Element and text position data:
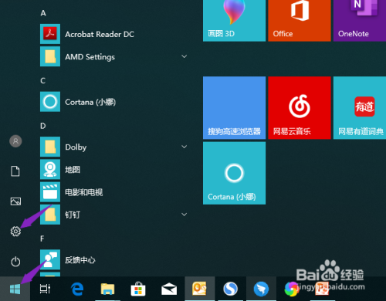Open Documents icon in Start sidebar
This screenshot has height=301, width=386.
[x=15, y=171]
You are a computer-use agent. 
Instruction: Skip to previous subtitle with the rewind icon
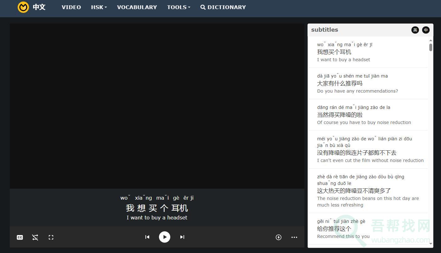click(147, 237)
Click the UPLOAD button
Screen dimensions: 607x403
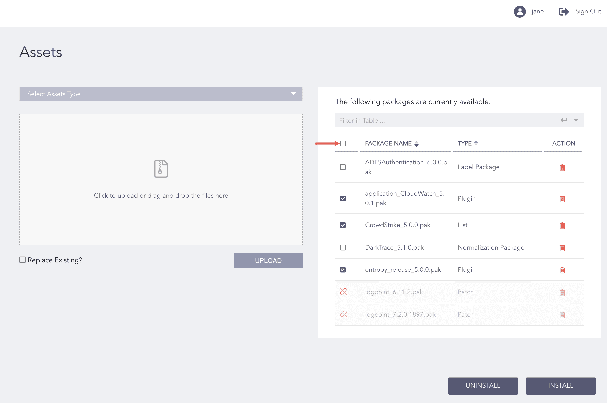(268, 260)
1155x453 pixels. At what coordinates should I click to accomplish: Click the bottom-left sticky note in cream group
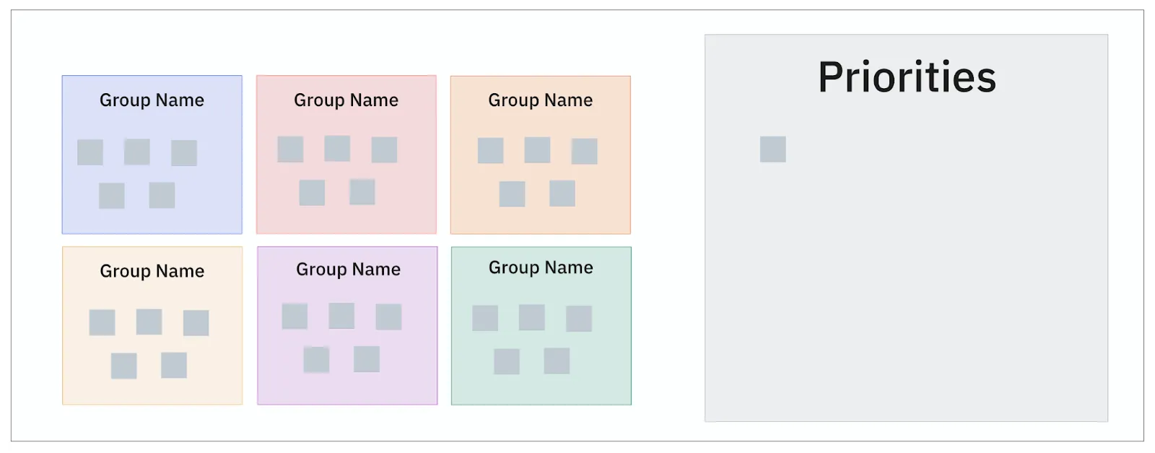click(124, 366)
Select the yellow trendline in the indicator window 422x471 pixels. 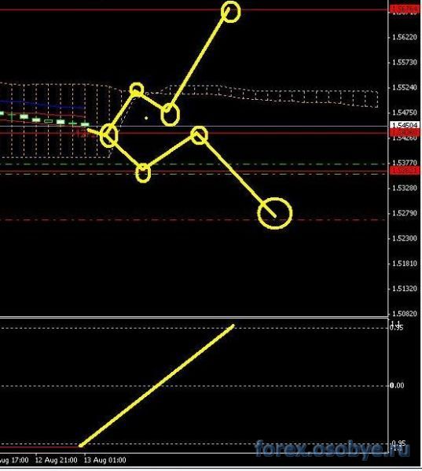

• _EXERCISE_
Switch every "pixels" in the entries above to "px", keeping all else unchanged, and leave the pictures out of your answer.

• _OUTPUT OF THE EXERCISE_
Open Documents icon in Start sidebar
This screenshot has height=301, width=386.
[x=15, y=171]
You are a computer-use agent. 
Instruction: Skip to previous subtitle with the rewind icon
click(147, 237)
Click the UPLOAD button
Screen dimensions: 607x403
(268, 260)
1155x453 px. At what coordinates should I click to accomplish: Click the bottom-left sticky note in cream group
click(124, 366)
Select the yellow trendline in the indicator window 422x471 px. 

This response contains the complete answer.